*** Estratto fornito

Situazioni invivibili
L’invivibilità è il grande tema di questo romanzo, e cioè l’impossibile bruttezza degli ambienti che abbiamo creato: ambienti urbani, ambienti relazionali, condizioni sociali, metropolitane. Una bruttezza figlia del nichilismo e della pigrizia, dell’accidia come massimo strumento di lotta.
I protagonisti di questo libro, in controtendenza, credono o provano a credere, umanisti irriducibili, nel sentimento che li lega e nel dare un senso al lavoro. Forzando la mano della credibilità, l’autore basa la sede italiana della sua fittizia multinazionale svedese del benessere a Roma, dove nessuno svedese di buon senso investirebbe nemmeno 10 euro.
Negli uffici di pANGEA si creano idee per far fruttare il trend del wellness e dell’ecologia (app, contenuti); Nico e Elsa fanno i co-direttori creativi, coppia nel lavoro e nella vita. Gli uffici di pANGEA sono ridicoli: abbiamo imparato a riconoscere questi spazi, sono stati raccontati fin da quando Google ha messo i divanetti e le caramelle a disposizione dei dipendenti. Ma quello che li rende invivibili sembra più il fuori che il dentro, più la mancanza di speranza rispetto alla vita e agli spazi che lavoro non sono.

******
*** Materiale di partenza

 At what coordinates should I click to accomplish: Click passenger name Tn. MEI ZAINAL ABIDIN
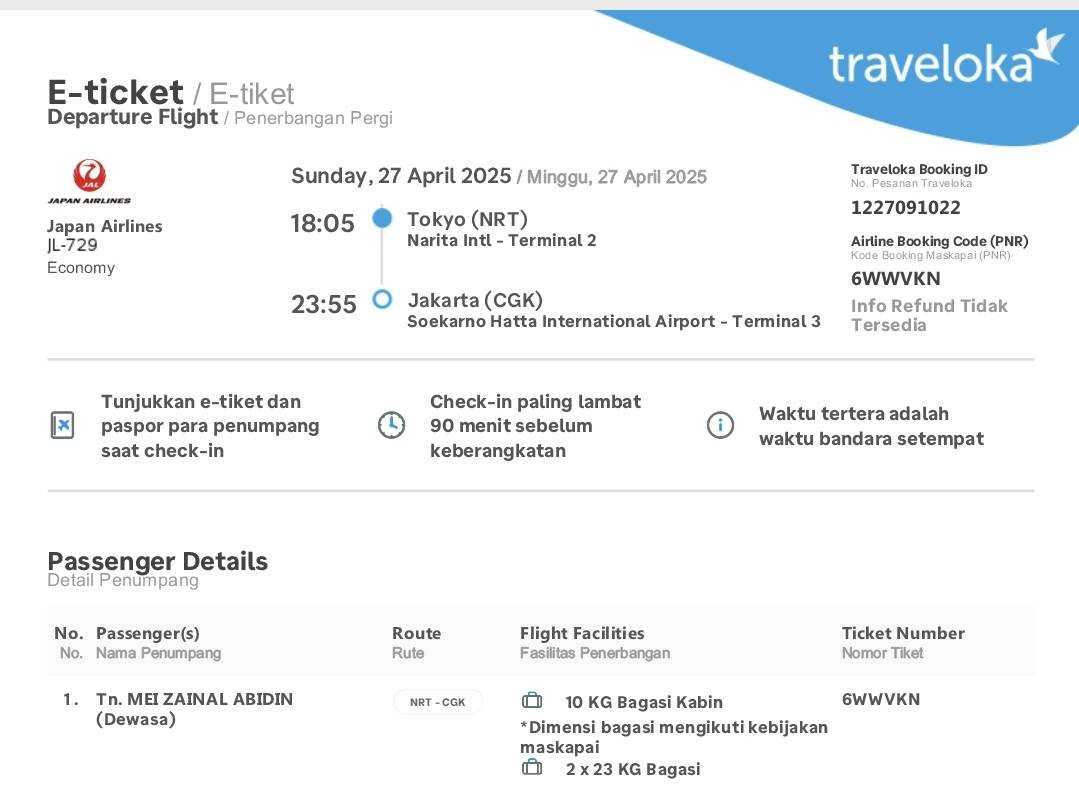pyautogui.click(x=194, y=699)
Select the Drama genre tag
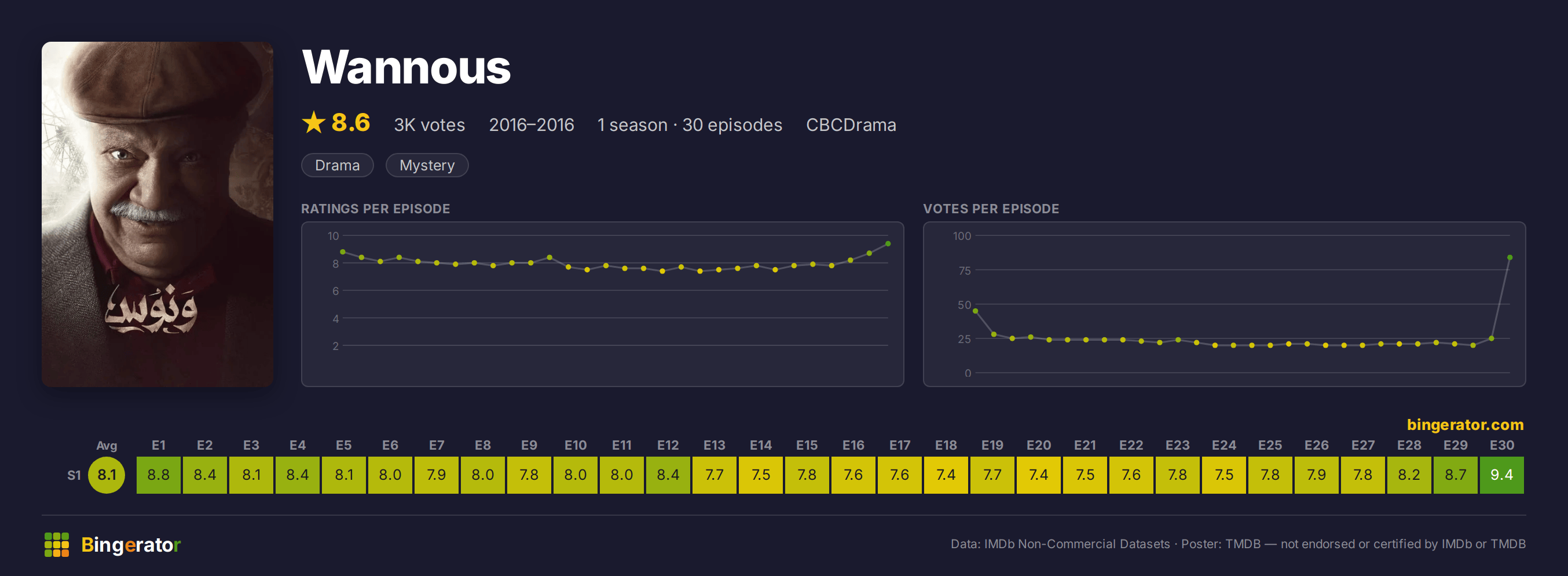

******

- Consegna: Puoi ricopiare alla lettera il passo dell'estratto fornito che inizia con "I protagonisti di" e prosegue fino a "lavoro non sono."?

- Risposta:
I protagonisti di questo libro, in controtendenza, credono o provano a credere, umanisti irriducibili, nel sentimento che li lega e nel dare un senso al lavoro. Forzando la mano della credibilità, l’autore basa la sede italiana della sua fittizia multinazionale svedese del benessere a Roma, dove nessuno svedese di buon senso investirebbe nemmeno 10 euro.
Negli uffici di pANGEA si creano idee per far fruttare il trend del wellness e dell’ecologia (app, contenuti); Nico e Elsa fanno i co-direttori creativi, coppia nel lavoro e nella vita. Gli uffici di pANGEA sono ridicoli: abbiamo imparato a riconoscere questi spazi, sono stati raccontati fin da quando Google ha messo i divanetti e le caramelle a disposizione dei dipendenti. Ma quello che li rende invivibili sembra più il fuori che il dentro, più la mancanza di speranza rispetto alla vita e agli spazi che lavoro non sono.